Overview
When managing your calendar, there’s a difference between sharing and syncing, but many people use the terms interchangeably. If you’ve ever missed a meeting, double-booked yourself, or tried juggling multiple calendar accounts, understanding that difference could save you time, headaches, and frustration.
In this Calendarbridge guide, we’ll break down what calendar sharing really means, how it compares to calendar syncing, and which approach is best – based on your needs. Whether you’re managing a busy remote team, working with clients, or simply organizing work and personal schedules, this will help you choose the right solution.
What Is Calendar Sharing?
Calendar sharing allows you to give others access to view or manage your calendar. Most calendar platforms like Google Calendar and Microsoft Outlook, offer built-in options to share calendars with colleagues, assistants, or family members.
Common uses include:
- An executive sharing their calendar with an assistant
- A team member allowing others to see when they’re free or busy
- A family sharing one central calendar for activities and appointments
Sharing is helpful when you want someone else to see your availability or help manage your schedule. But it often requires everyone to be using the same platform, and it doesn’t help if you’re managing multiple calendars of your own.
When to Use Calendar Sharing
- Everyone involved uses the same calendar platform (e.g., all on Google or all an Outlook calendar).
- You need someone to view or help manage your calendar directly.
- You want to collaborate within a team or household where visibility is key.
- You don’t need to keep multiple calendars in sync, and only make one calendar visible to others.
- If you only use one calendar and want to keep others informed of your schedule, sharing is usually enough.
But if you’re switching between accounts or managing availability across platforms, calendar syncing is a more effective solution.
Related Help Topics:
What Is Calendar Syncing?
Calendar syncing is about keeping your all calendars aligned, automatically, and in real time, across different platforms.
If you have more than one calendar (for example, a work calendar in Outlook and a personal calendar in Google), syncing ensures that events from one calendar are reflected in the other. This happens automatically, so you don’t have to copy events manually, flip between accounts, or risk double-booking yourself.
Common uses include:
- A freelancer syncing their personal Google Calendar with their client-facing Outlook calendar to avoid double-booking.
- A remote employee keeping their work and personal calendars aligned without exposing personal event details.
- A team leader who needs their availability reflected across multiple platforms used by different departments.
- A consultant managing meetings across several client organizations, each using a different calendar system.
- A busy professional syncing travel or family plans to their work calendar to block off time automatically.

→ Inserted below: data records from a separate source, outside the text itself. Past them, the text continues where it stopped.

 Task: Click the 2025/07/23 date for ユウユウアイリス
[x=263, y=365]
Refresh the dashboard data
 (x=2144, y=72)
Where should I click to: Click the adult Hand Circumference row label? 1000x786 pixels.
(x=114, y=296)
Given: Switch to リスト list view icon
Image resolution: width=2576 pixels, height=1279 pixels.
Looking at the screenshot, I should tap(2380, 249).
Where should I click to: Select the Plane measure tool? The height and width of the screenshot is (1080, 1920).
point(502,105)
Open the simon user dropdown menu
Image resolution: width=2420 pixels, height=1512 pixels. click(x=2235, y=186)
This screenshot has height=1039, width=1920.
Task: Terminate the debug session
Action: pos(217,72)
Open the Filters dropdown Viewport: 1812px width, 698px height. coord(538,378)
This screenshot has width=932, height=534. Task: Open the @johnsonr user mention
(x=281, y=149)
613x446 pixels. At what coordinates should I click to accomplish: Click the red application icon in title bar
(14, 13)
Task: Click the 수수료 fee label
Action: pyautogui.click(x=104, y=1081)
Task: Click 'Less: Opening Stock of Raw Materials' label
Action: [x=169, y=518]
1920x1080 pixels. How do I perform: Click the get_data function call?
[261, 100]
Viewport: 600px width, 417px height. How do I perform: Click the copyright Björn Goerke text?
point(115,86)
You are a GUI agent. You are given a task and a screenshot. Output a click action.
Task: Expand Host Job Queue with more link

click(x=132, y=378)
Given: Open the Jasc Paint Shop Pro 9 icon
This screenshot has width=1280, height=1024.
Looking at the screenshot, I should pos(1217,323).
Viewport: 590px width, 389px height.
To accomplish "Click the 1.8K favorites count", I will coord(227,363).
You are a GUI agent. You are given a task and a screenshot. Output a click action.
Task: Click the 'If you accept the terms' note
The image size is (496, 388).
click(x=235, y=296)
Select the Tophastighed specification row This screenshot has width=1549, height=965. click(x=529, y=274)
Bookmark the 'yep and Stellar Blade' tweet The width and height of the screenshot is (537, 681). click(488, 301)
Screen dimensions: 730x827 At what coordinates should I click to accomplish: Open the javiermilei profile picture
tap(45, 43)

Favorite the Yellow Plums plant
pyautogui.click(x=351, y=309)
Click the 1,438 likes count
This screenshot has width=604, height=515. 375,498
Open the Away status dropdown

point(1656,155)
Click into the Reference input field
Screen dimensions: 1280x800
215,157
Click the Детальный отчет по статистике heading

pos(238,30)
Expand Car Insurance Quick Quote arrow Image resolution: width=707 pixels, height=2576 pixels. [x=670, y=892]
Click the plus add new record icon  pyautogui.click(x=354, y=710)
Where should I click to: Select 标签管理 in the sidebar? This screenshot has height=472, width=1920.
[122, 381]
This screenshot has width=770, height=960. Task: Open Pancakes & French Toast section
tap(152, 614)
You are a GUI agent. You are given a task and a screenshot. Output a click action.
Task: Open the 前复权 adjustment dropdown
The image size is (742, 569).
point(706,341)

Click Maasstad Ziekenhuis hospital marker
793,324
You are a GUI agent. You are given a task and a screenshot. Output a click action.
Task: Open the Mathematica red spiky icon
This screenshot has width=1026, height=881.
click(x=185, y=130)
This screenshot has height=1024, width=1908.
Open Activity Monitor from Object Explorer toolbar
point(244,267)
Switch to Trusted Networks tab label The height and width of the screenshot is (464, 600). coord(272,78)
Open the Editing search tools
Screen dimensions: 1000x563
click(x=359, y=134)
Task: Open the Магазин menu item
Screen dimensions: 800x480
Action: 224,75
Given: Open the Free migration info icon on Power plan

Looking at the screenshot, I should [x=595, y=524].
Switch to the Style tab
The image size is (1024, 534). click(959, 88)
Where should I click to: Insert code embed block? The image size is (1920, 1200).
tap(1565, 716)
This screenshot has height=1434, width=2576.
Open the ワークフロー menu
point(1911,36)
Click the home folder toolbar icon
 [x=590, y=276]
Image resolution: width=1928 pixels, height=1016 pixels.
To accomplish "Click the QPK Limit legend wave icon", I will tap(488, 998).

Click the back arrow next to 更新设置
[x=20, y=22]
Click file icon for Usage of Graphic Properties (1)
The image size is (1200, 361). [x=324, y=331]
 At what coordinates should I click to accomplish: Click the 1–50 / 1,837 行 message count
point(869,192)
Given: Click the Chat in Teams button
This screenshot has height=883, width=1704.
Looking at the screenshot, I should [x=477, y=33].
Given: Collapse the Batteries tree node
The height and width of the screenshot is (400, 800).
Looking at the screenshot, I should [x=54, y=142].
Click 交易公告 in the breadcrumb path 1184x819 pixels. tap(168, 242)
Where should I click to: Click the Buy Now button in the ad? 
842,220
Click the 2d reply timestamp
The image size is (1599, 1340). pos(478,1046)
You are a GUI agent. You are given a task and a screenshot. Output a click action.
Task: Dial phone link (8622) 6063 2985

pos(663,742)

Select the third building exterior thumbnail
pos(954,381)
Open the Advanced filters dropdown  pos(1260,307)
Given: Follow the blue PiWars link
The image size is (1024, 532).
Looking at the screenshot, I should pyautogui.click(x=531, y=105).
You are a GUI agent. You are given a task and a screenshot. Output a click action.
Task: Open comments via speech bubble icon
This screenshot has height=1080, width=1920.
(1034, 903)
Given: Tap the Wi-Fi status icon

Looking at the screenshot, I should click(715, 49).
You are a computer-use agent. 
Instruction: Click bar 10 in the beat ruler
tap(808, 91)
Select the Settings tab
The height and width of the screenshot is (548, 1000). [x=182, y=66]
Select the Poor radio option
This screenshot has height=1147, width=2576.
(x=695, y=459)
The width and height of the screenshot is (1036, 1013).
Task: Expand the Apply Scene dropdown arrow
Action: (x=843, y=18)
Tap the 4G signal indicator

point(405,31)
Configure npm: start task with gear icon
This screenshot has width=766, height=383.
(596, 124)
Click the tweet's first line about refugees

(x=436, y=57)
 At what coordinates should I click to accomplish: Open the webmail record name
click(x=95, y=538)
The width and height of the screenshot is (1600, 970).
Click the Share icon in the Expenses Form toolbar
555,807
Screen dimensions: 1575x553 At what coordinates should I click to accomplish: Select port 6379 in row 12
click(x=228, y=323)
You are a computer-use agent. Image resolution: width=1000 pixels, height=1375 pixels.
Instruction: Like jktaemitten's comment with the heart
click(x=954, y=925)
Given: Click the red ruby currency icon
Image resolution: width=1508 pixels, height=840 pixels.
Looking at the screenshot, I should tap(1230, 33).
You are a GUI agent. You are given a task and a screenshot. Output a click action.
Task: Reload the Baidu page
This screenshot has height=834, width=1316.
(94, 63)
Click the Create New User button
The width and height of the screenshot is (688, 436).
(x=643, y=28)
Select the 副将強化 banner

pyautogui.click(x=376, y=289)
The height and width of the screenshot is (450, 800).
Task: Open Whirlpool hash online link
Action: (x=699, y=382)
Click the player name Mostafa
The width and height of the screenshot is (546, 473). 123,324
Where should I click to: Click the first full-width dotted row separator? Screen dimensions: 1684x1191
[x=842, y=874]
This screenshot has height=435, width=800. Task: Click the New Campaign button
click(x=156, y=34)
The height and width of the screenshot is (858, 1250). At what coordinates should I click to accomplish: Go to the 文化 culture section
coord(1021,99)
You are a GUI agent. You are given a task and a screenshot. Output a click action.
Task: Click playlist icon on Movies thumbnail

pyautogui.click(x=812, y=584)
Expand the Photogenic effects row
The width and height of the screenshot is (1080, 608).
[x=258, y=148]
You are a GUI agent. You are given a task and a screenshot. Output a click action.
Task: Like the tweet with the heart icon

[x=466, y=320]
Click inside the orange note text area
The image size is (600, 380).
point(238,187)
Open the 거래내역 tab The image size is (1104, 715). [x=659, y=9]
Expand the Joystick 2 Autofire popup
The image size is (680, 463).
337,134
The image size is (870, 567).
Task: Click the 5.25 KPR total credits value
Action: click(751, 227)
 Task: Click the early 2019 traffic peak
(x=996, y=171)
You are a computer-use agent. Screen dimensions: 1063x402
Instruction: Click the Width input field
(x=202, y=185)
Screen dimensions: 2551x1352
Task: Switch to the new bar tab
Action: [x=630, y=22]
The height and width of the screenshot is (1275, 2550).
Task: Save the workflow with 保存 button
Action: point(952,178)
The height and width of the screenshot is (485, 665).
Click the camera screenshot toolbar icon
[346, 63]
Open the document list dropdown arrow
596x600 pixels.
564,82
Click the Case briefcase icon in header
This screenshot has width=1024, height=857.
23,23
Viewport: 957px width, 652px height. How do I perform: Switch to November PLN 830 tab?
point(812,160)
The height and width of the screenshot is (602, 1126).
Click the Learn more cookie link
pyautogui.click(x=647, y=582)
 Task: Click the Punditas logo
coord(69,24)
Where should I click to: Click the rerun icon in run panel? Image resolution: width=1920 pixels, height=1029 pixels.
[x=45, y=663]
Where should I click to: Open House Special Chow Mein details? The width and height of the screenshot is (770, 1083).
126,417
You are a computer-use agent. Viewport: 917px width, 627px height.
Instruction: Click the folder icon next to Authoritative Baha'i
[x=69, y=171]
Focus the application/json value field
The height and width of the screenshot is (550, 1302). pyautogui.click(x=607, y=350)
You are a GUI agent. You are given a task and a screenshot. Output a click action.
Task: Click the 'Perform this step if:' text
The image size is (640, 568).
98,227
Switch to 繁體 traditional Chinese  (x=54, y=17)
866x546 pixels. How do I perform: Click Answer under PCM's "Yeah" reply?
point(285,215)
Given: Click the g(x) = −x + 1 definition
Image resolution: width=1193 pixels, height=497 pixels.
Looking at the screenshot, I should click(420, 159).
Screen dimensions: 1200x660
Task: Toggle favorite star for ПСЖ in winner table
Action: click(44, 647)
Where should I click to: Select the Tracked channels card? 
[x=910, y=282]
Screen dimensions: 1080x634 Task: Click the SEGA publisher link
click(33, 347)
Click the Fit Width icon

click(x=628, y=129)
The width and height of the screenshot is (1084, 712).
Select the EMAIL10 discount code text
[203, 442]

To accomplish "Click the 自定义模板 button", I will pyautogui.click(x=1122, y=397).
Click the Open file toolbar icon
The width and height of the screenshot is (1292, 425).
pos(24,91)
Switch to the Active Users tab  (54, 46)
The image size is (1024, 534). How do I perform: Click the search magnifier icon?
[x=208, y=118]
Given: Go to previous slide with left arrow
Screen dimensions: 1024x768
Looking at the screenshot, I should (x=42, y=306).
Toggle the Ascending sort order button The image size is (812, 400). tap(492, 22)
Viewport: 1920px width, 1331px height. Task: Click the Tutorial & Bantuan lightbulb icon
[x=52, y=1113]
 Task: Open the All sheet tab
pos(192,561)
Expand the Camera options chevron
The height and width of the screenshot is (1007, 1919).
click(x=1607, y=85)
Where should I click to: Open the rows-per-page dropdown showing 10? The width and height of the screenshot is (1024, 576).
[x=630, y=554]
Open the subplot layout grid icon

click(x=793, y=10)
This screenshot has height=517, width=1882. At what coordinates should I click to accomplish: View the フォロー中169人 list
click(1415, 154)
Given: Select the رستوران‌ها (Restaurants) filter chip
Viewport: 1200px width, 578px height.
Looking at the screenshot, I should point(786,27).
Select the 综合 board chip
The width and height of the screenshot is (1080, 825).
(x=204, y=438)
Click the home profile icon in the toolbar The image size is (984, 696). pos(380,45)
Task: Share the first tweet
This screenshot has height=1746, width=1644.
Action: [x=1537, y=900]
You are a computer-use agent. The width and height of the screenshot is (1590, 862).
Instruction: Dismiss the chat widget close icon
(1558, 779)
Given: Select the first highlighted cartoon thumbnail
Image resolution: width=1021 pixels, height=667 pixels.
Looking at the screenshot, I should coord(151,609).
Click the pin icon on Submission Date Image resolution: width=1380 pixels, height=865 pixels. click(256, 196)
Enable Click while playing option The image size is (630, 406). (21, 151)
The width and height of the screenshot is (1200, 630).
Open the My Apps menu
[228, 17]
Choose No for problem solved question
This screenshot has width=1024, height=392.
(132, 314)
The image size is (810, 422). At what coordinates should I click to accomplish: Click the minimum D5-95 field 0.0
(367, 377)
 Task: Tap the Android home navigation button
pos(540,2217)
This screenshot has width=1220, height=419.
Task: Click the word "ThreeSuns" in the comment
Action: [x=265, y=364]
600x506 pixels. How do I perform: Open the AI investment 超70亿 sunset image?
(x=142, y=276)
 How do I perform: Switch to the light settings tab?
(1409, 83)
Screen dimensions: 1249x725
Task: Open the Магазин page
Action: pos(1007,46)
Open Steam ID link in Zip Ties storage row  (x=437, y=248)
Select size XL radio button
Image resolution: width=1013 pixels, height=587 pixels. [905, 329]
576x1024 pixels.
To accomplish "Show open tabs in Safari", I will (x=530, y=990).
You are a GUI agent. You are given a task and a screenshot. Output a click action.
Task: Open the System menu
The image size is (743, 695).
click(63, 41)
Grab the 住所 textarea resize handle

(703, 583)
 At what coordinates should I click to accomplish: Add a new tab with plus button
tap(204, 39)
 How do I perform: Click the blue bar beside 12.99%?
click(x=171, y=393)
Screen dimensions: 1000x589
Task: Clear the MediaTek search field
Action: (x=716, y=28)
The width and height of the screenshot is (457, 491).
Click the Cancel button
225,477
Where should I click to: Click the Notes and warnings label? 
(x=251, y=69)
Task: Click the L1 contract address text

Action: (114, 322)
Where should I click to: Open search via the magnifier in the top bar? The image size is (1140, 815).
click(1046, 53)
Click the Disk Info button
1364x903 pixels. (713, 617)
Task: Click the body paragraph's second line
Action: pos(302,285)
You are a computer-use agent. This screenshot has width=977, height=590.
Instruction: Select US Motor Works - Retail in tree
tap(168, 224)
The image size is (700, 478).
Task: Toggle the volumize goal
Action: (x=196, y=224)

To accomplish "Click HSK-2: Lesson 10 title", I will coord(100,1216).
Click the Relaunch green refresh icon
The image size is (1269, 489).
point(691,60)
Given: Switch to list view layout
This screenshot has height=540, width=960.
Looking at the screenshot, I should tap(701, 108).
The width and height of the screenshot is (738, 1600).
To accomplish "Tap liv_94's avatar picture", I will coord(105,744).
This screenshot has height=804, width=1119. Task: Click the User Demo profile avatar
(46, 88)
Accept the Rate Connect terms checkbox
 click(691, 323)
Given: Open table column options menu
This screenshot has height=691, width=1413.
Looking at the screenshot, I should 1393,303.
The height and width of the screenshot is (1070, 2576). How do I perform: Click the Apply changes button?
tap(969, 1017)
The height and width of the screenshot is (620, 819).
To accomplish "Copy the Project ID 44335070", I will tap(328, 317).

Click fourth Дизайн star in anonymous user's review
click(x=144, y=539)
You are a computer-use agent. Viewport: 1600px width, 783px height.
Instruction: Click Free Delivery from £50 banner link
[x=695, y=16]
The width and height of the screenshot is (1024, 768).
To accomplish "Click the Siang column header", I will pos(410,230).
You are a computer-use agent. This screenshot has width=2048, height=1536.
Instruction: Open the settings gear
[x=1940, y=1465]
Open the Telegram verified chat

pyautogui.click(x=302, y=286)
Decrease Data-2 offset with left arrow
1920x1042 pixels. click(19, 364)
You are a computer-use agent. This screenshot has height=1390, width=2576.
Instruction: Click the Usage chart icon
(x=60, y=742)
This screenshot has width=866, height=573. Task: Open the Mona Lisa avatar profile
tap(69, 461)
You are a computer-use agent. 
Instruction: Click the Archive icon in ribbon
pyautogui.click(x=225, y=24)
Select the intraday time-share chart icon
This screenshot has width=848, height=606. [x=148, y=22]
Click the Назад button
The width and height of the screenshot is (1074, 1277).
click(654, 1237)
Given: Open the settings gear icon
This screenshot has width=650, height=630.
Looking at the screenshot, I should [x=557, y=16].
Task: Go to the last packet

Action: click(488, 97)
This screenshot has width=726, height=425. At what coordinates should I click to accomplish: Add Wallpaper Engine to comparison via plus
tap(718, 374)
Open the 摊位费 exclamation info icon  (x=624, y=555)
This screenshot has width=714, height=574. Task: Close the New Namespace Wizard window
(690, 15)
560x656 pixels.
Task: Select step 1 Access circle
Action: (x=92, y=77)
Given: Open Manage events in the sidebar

With calendar syncing, your events stay connected across platforms in real time, no manual copying, switching accounts, or schedule surprises.
When to Use Calendar Syncing
- You manage separate personal and work calendars
- You have multiple client accounts or work for more than one organization, and need extra privacy
- Your team uses mixed calendar platforms (e.g. half on Outlook, half on Google)
- You want to avoid manual updates and calendar juggling
Sharing vs Syncing Comparison Table
Calendar Sharing
Calendar Syncing
Primary Purpose
Give others direct access to view or manage your calendar
Keep multiple calendars updated with the same events across platforms
Who It’s For
People who want to share one calendar with a few others
People managing more than one calendar (e.g., work + personal)
Platforms Supported
Usually works best within the same platform (e.g. Google-to-Google)
Works across platforms (Google, Outlook, Apple, etc.)
Real-Time Updates
Only updates the shared calendar when you make changes
Automatically updates all connected calendars, nearly instantly
Sync Direction
One-way (others can view or edit your calendar)
One-way or two-way (your calendars mirror each other)
Privacy Controls
Limited control, can expose full event details unless adjusted manually
Strong control, you can sync only free/busy, specific calendars, or filtered events, or all
Manual Effort Required
Requires you to manage who has access and what they see
Once set up, syncing happens in the background automatically
Works With Multiple Accounts
Not often, it’s designed for single calendar access
Yes, it's ideal for managing multiple accounts or roles
Best Use Cases
Assistant scheduling, immediate team visibility, close family coordination
Freelancers, remote teams, people with separate work and personal calendars, large families
Prevents Double-Booking?
No, unless others are watching your calendar closely
Yes, syncing keeps all your availability aligned across all platforms
Setup Complexity
Fairly easy, share with an email and set permission level for the person
Slightly more involved, requires a sync tool like CalendarBridge, to set it and forget it.